The Virginian-Pilot
                             THE VIRGINIAN-PILOT 
              Copyright (c) 1996, Landmark Communications, Inc.

DATE: Wednesday, January 24, 1996            TAG: 9601240369
SECTION: LOCAL                    PAGE: B3   EDITION: FINAL 
SOURCE: BY ANGELITA PLEMMER AND MARC DAVIS, STAFF WRITERS 
DATELINE: JARRATT                            LENGTH: Medium:   70 lines

KILLER IS PUT TO DEATH, INSISTS ON INNOCENCE

Maintaining his innocence to the end, convicted murderer Richard Townes Jr. was executed Tuesday night by lethal injection for killing a convenience store clerk in Virginia Beach in 1985.

Townes died at 9:25 p.m., with no complications, prison officials said.

``I'm innocent,'' Townes whispered to the warden after he was strapped to a table in the execution chamber. ``That's all I have to say. I'm innocent.''

No minister was present, at Townes' request, and no protesters were outside the Greensville Correctional Center.

Townes was convicted of the execution-style slaying of Virginia Goebel, a 32-year-old mother of two, during a robbery at the Gulf Majik Market on Indian River Road.

The victim's family gathered Tuesday night in Goebel's mother's home in Pungo and learned of Townes' execution on the 10 p.m. television news.
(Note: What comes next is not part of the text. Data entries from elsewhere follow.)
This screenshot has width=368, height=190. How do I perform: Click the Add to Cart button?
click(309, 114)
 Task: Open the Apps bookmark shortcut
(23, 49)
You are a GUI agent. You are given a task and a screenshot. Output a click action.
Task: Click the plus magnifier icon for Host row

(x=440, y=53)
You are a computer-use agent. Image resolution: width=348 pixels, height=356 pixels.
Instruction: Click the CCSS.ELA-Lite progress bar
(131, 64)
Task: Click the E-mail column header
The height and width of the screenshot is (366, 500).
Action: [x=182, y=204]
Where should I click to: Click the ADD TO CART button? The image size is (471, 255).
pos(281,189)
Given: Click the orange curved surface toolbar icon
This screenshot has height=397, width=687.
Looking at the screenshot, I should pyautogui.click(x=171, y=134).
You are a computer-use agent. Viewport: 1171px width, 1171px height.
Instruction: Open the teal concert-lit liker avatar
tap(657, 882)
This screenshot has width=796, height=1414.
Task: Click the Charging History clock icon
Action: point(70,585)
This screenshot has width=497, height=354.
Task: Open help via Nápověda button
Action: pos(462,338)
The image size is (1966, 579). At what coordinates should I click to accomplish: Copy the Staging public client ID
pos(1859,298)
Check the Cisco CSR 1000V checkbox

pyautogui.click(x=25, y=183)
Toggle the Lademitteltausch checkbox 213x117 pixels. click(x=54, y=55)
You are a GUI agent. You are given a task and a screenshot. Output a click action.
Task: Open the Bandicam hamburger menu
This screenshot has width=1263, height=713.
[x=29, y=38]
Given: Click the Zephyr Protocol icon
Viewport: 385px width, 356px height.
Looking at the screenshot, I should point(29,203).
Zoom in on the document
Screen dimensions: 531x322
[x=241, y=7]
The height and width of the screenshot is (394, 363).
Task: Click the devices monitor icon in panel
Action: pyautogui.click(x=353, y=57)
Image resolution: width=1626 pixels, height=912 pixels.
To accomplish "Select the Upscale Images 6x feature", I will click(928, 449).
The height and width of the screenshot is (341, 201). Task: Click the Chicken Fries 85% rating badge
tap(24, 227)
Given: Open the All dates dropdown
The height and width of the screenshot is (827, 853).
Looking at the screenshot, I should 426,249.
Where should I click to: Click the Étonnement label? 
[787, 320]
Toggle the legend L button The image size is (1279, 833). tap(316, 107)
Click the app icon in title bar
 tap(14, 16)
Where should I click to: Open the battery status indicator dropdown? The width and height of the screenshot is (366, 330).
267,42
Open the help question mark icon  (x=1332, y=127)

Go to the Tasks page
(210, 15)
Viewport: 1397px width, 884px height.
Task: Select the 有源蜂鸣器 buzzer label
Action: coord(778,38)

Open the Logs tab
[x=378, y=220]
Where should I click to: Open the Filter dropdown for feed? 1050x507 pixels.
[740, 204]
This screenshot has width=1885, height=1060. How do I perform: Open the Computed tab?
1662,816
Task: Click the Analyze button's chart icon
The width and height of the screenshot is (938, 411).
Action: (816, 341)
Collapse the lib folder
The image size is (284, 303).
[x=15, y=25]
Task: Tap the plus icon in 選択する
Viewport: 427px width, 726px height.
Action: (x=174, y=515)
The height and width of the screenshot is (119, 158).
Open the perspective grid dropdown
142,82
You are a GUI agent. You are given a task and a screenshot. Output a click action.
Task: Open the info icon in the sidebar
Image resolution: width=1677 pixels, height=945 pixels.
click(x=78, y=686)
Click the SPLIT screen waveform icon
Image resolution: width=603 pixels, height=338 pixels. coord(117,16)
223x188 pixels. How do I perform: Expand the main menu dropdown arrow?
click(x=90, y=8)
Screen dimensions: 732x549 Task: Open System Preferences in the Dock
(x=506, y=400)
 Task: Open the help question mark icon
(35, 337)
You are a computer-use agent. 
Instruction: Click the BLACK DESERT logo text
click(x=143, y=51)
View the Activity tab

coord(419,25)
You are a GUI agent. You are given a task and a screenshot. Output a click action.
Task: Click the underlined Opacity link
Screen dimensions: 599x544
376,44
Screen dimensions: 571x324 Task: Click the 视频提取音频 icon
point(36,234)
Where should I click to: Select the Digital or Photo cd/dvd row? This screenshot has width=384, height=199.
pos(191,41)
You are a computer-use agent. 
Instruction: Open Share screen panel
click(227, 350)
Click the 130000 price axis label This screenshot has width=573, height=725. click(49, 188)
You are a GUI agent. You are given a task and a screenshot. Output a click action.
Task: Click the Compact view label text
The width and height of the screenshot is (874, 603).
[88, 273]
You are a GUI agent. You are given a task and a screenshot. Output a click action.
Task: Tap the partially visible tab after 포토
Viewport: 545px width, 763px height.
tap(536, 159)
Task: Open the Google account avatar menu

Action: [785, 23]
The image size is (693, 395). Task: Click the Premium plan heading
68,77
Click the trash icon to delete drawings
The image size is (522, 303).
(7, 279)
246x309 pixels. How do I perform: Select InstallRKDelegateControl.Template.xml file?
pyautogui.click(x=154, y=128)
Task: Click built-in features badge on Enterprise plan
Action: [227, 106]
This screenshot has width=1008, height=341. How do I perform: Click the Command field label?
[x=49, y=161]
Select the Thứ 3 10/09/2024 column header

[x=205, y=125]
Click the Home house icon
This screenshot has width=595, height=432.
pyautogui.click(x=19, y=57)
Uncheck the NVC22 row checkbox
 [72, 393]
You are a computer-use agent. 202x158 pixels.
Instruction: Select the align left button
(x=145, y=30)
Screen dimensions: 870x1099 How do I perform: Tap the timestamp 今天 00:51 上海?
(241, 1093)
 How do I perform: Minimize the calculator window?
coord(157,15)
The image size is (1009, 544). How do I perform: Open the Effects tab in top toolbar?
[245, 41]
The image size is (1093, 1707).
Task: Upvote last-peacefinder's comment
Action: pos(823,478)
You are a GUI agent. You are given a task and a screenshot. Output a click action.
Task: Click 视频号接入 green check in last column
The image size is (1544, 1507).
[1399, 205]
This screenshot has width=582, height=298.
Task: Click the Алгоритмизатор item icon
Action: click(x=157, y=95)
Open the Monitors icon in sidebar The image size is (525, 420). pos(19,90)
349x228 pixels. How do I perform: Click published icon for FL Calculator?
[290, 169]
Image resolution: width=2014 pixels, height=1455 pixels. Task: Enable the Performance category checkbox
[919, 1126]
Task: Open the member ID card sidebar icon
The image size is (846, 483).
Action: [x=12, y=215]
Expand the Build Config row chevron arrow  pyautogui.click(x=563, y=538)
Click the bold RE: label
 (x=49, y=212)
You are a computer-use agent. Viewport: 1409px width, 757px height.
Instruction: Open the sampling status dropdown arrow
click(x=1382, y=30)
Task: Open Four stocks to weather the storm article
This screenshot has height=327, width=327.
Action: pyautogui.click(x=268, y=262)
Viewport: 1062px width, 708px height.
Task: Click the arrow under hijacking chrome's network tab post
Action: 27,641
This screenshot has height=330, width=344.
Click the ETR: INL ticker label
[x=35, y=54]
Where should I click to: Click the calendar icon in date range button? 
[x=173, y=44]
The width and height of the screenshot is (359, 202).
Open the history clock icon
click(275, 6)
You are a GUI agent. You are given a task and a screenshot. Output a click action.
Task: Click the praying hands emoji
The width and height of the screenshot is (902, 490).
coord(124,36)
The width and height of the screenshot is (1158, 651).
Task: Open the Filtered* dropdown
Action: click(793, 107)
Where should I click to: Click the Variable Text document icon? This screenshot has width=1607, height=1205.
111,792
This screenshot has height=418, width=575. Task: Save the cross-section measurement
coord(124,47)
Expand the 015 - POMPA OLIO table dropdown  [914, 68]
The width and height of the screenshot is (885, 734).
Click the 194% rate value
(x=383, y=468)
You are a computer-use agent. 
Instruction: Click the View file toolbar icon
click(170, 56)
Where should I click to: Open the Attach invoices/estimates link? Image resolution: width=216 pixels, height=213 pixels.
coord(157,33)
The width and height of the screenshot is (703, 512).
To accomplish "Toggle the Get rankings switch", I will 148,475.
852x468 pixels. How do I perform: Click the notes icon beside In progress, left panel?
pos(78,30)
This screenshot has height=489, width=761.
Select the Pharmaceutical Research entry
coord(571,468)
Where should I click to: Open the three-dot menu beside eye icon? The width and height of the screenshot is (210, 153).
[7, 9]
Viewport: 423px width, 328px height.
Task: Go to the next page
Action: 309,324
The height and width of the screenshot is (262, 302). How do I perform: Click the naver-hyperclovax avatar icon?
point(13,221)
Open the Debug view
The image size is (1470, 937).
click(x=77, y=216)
``We're just glad it's over,'' said the victim's sister, Lucy Aygarn.

Among the execution witnesses were Sgt. Thomas Baum, a Virginia Beach detective who led the investigation into Goebel's death.

He said Townes never showed remorse.

``I found him to be a very cold and uncaring individual,'' Baum said.

He also said Townes intimidated witnesses from his prison cell, suing some, filing change of addresses with the post office for others. ``What he's been able to do to the witnesses has truly made their lives hell,'' Baum said.

After the execution, Townes' attorney, David Wadyka, read a long, rambling statement from his client. Throughout it, Townes maintained his innocence and condemned the death penalty.

``The commonwealth continues to advocate the mythical belief'' that capital punishment will make society safer, Townes wrote.

Wadyka was critical of Gov. George F. Allen and the courts for not preventing Townes' execution.

``He's gone to his death because there are too many deaf ears in the judicial system and in the executive,'' Wadyka said. ``We have become too callous (to executions) in the false hope that this will make us safer.''

The execution was carried out after 11th-hour appeals to the U.S. Supreme Court and the governor.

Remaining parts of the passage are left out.